What to do
Write out the rows below as a numbered list, leaving out any blank lines.

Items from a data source
..............................

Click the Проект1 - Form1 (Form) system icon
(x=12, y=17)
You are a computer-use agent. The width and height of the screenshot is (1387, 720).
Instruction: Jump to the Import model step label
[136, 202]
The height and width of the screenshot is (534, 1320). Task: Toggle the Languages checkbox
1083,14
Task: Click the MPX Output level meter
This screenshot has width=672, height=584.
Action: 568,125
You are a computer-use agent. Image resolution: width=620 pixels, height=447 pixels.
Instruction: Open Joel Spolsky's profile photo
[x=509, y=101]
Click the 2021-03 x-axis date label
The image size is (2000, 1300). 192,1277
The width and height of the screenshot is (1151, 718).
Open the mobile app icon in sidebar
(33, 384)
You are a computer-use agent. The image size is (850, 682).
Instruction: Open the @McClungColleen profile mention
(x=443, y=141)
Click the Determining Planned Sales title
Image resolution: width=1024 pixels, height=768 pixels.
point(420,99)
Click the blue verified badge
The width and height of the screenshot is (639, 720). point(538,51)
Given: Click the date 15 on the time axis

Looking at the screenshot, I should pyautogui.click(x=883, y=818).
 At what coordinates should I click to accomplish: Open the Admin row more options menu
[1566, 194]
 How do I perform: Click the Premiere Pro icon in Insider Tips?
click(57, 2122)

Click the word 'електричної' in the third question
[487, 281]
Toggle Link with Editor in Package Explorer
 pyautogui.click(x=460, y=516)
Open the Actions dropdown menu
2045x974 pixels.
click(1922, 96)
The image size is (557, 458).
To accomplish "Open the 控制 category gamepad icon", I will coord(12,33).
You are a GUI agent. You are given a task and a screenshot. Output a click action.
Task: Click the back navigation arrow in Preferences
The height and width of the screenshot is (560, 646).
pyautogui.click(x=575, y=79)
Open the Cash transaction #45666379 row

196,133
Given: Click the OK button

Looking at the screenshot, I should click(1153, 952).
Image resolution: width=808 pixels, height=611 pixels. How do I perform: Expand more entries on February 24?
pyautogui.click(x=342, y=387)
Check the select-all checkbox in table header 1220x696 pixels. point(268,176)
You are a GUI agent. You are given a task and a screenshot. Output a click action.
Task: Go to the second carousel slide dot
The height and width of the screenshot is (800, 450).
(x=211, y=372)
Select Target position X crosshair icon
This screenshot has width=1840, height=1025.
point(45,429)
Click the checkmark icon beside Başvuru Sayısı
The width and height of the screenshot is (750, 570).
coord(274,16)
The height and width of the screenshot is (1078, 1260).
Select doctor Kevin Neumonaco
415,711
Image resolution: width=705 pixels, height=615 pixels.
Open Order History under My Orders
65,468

..............................

The response
1. Click the Проект1 - Form1 (Form) system icon
2. (x=12, y=17)
3. You are a computer-use agent. The width and height of the screenshot is (1387, 720).
4. Instruction: Jump to the Import model step label
5. [136, 202]
6. The height and width of the screenshot is (534, 1320). Task: Toggle the Languages checkbox
7. 1083,14
8. Task: Click the MPX Output level meter
9. This screenshot has width=672, height=584.
10. Action: 568,125
11. You are a computer-use agent. Image resolution: width=620 pixels, height=447 pixels.
12. Instruction: Open Joel Spolsky's profile photo
13. [x=509, y=101]
14. Click the 2021-03 x-axis date label
15. The image size is (2000, 1300). 192,1277
16. The width and height of the screenshot is (1151, 718).
17. Open the mobile app icon in sidebar
18. (33, 384)
19. You are a computer-use agent. The image size is (850, 682).
20. Instruction: Open the @McClungColleen profile mention
21. (x=443, y=141)
22. Click the Determining Planned Sales title
23. Image resolution: width=1024 pixels, height=768 pixels.
24. point(420,99)
25. Click the blue verified badge
26. The width and height of the screenshot is (639, 720). point(538,51)
27. Given: Click the date 15 on the time axis
28. Looking at the screenshot, I should pyautogui.click(x=883, y=818).
29.  At what coordinates should I click to accomplish: Open the Admin row more options menu
30. [1566, 194]
31.  How do I perform: Click the Premiere Pro icon in Insider Tips?
32. click(57, 2122)
33. Click the word 'електричної' in the third question
34. [487, 281]
35. Toggle Link with Editor in Package Explorer
36.  pyautogui.click(x=460, y=516)
37. Open the Actions dropdown menu
38. 2045x974 pixels.
39. click(1922, 96)
40. The image size is (557, 458).
41. To accomplish "Open the 控制 category gamepad icon", I will coord(12,33).
42. You are a GUI agent. You are given a task and a screenshot. Output a click action.
43. Task: Click the back navigation arrow in Preferences
44. The height and width of the screenshot is (560, 646).
45. pyautogui.click(x=575, y=79)
46. Open the Cash transaction #45666379 row
47. 196,133
48. Given: Click the OK button
49. Looking at the screenshot, I should click(1153, 952).
50. Image resolution: width=808 pixels, height=611 pixels. How do I perform: Expand more entries on February 24?
51. pyautogui.click(x=342, y=387)
52. Check the select-all checkbox in table header 1220x696 pixels. point(268,176)
53. You are a GUI agent. You are given a task and a screenshot. Output a click action.
54. Task: Go to the second carousel slide dot
55. The height and width of the screenshot is (800, 450).
56. (x=211, y=372)
57. Select Target position X crosshair icon
58. This screenshot has width=1840, height=1025.
59. point(45,429)
60. Click the checkmark icon beside Başvuru Sayısı
61. The width and height of the screenshot is (750, 570).
62. coord(274,16)
63. The height and width of the screenshot is (1078, 1260).
64. Select doctor Kevin Neumonaco
65. 415,711
66. Image resolution: width=705 pixels, height=615 pixels.
67. Open Order History under My Orders
68. 65,468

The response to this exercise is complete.